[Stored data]
____

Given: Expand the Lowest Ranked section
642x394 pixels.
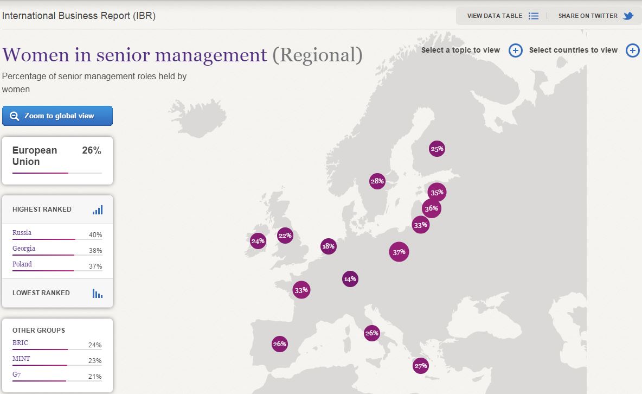Looking at the screenshot, I should coord(41,293).
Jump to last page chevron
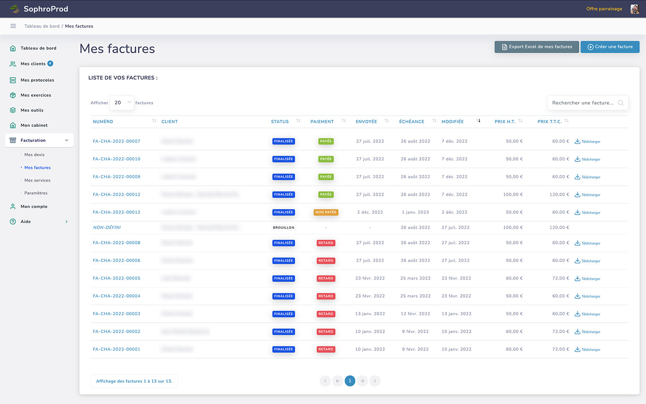646x404 pixels. click(375, 381)
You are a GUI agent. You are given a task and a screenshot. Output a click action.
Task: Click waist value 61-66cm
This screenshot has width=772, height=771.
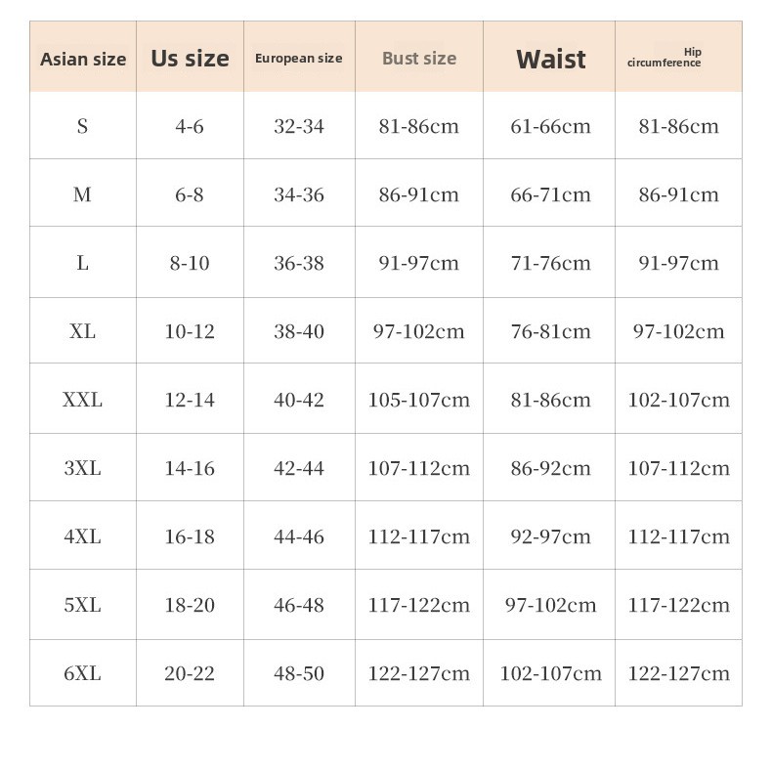550,126
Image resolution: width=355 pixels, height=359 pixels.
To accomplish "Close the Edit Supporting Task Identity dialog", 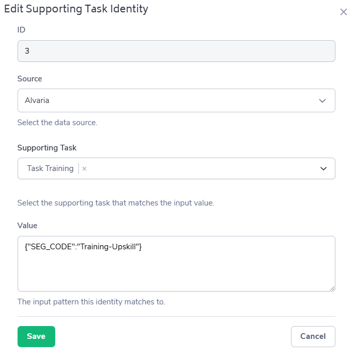I will 344,12.
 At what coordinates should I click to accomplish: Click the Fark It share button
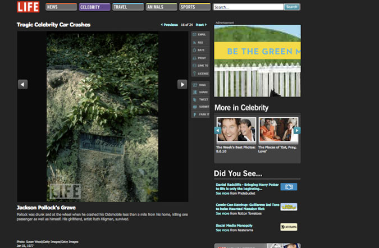200,114
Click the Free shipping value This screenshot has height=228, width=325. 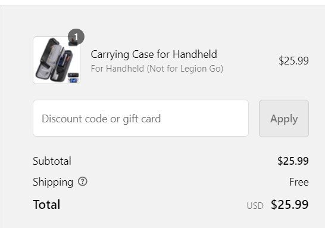click(299, 182)
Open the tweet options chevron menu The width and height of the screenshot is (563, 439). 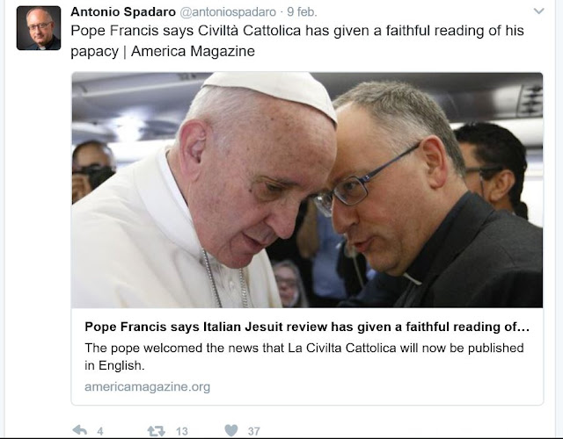(538, 11)
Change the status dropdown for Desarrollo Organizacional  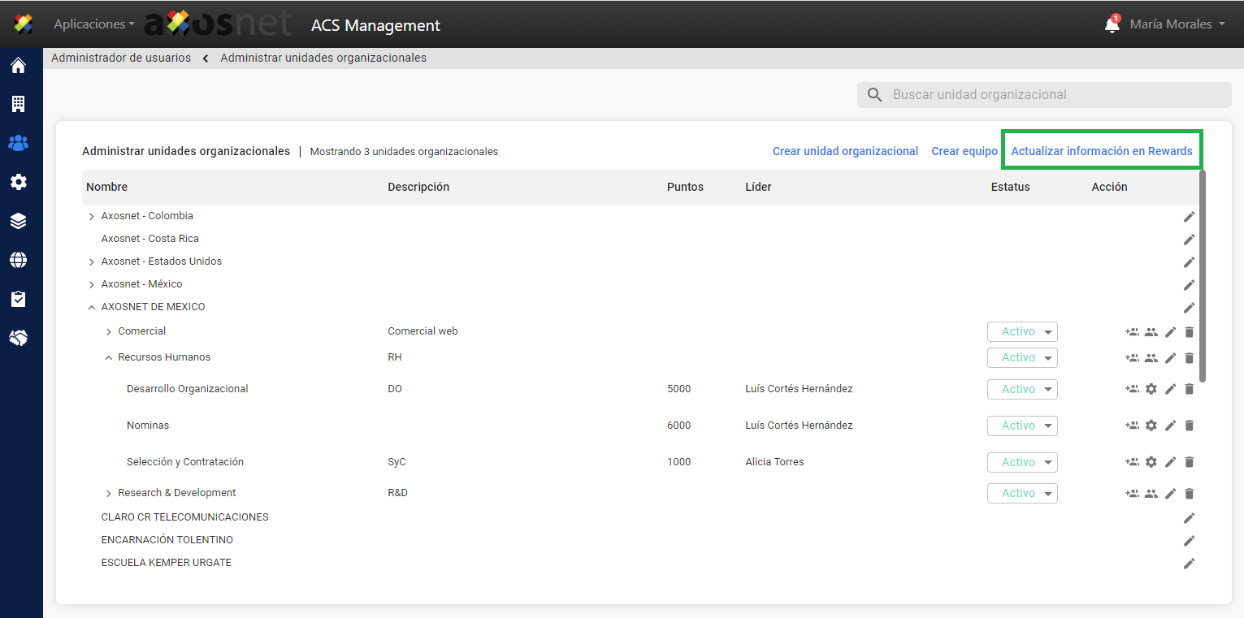tap(1022, 390)
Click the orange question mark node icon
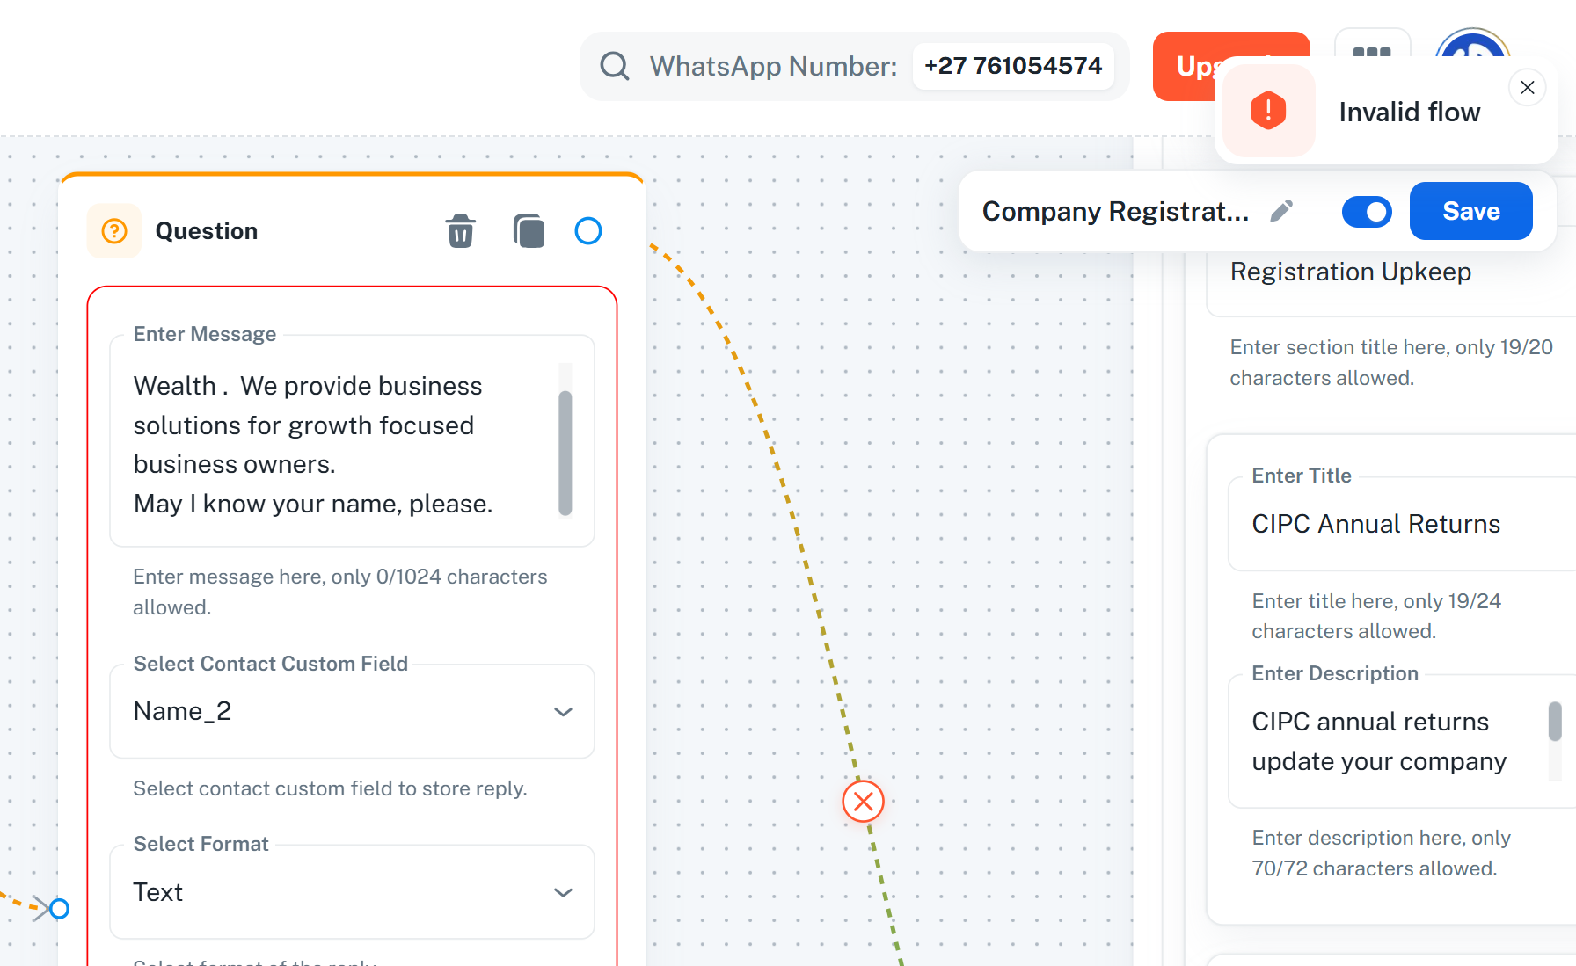 (x=114, y=231)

____

Every line from the top of the entries through the line that holds "Image resolution: width=355" is to be quoted exactly, please, and nothing else; omit the pictures.

Given: Expand the Lowest Ranked section
642x394 pixels.
Looking at the screenshot, I should coord(41,293).
Jump to last page chevron
646x404 pixels. click(375, 381)
You are a GUI agent. You are given a task and a screenshot. Output a click action.
Task: Click waist value 61-66cm
This screenshot has width=772, height=771.
550,126
Image resolution: width=355 pixels, height=359 pixels.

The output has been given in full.